The following Link will take you to the National Curriculum website and will allow you to browse the curriculum for both Primary and Secondary aged students.
Qualified Teacher Status
Qualified teacher status (QTS) is the accreditation that enables you to teach in state-maintained and special schools in England and Wales. Some overseas trained teachers who have qualified in countries within the EEC (European Economic Community) may be entitled to have their qualifications verified to incorporate QTS. To find out if you are eligible for the award of QTS contact www.gov.uk/qualified-teacher-status-qts
Who needs QTS?
Anyone who wants to teach in a state-maintained school in England or Wales needs to gain qualified teacher status (QTS). To achieve this award, you need to complete a period of initial teacher training (ITT), which will enable you to meet the professional standards for QTS; a formal set of skills and qualities required to be an effective teacher.
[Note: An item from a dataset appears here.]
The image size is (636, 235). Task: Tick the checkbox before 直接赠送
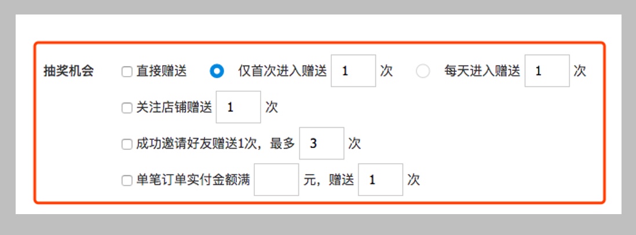[127, 72]
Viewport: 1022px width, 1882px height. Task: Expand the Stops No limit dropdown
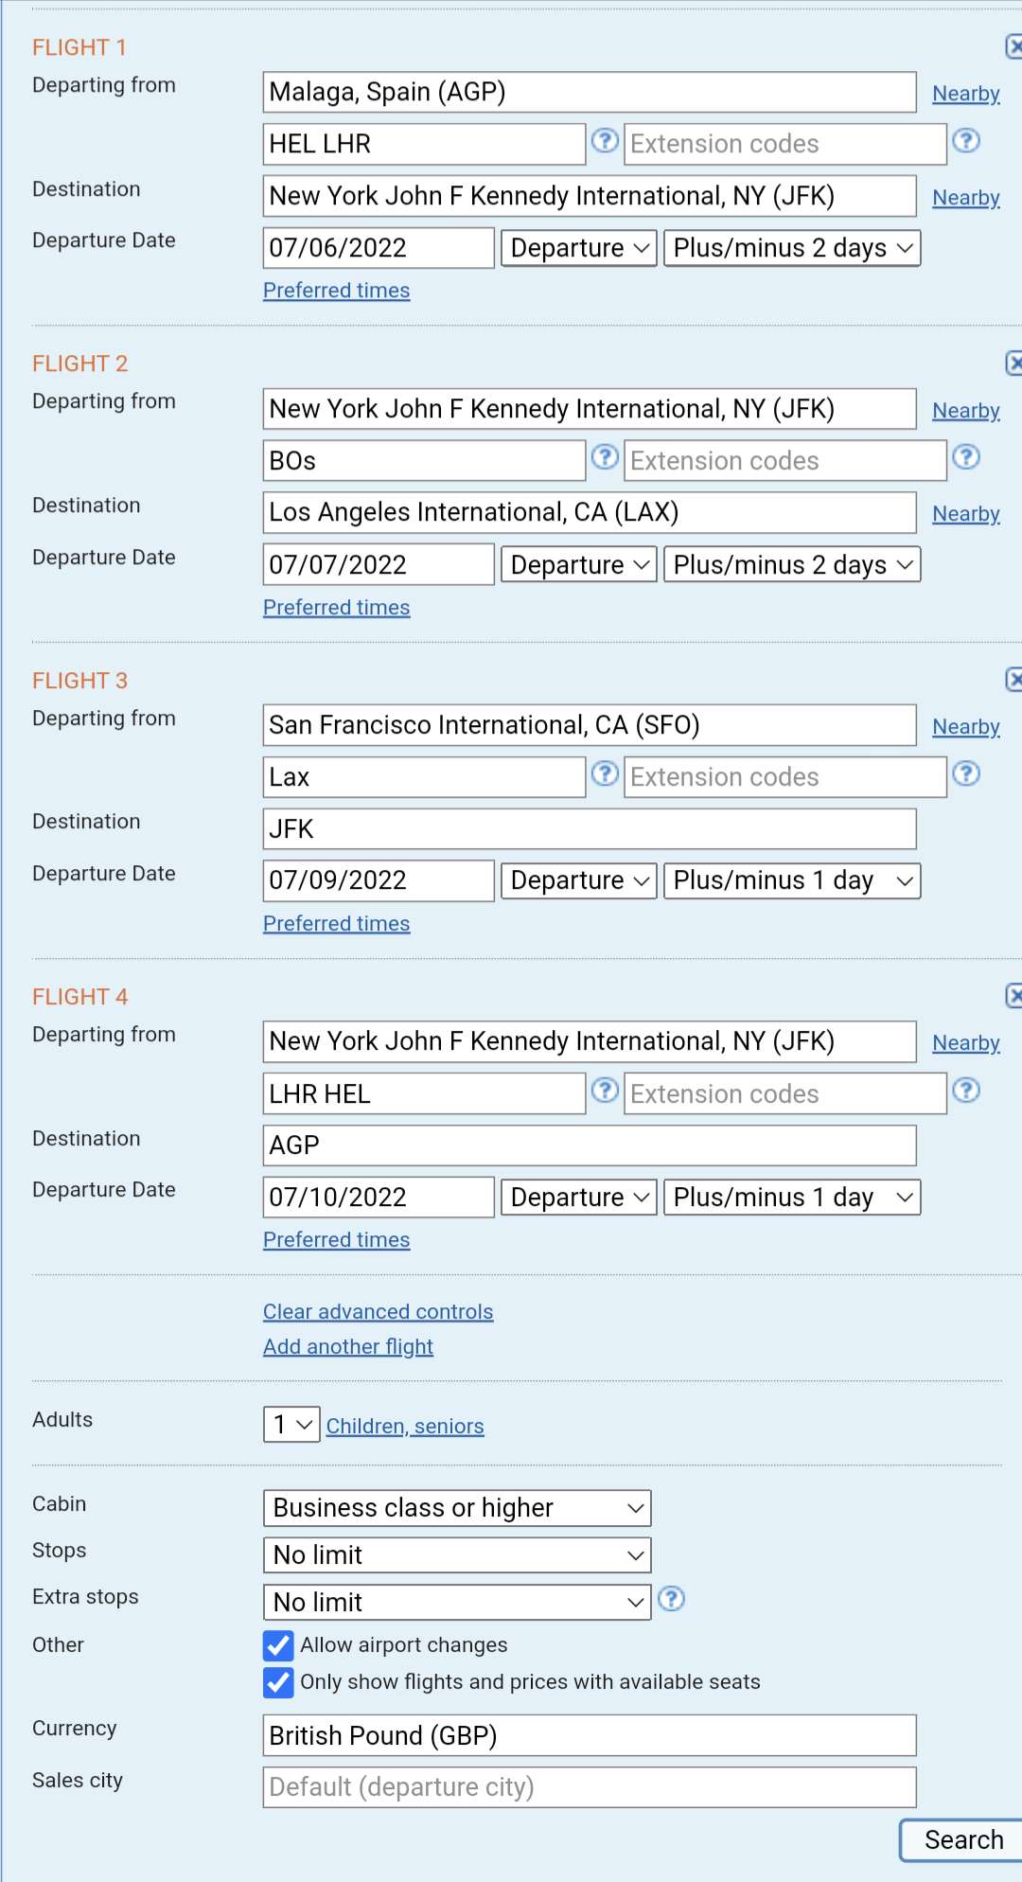click(457, 1555)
As an overseas trained teachers, you are entitle to teach in UK schools for a maximum period of 4 years before having to gain QTS status to continue to teach in state maintained schools in the UK.
How do you get QTS?
There are a number of different forms of ITT, and many more individual courses for you to choose from. You can complete your training at undergraduate or postgraduate level, and even take an employment-based route.
The English education system is generally split into two sections – Primary and Secondary
Primary caters for pupils between the ages of 3 and 11
- Nursery is equivalent to pre-school (ages 3 and 4)
- Reception is the first year in primary (ages 4 and 5)
- Key Stage 1 is the same as Infant – Years 1 and 2 (ages 5 to 7)
- Key Stage 2 is the same as Juniors – Years 3 to 6 (ages 7 to 11)
Secondary caters for pupils between the ages of 11 – 18
- Key Stage 3 – Years 7 to 9 (ages 11 to 14)
- Key Stage 4 – Years 10 to 11 (ages 14 to 16) GCSE Exam Years
- Key Stage 5 – Years 12 to 13 ( ages 16 to 18) AS and A2 Exam Years
The class sizes in English State Education are generally between 25 – 30 pupils. 30 is the maximum for classes in year 2 and below. Secondary Exam groups may have a little as 10 pupils in a class
Pay, Tax and National Insurance Contributions
Salary payments for all teachers that work for Classic Education are paid directly into their bank account via the BACS system (Banking Automated Clearing System). All salaries are paid via PAYE (Pay as you earn) and therefore Income Tax and National Insurance deductions are taken before payment is made to you and then paid to the relevant government organisations on your behalf.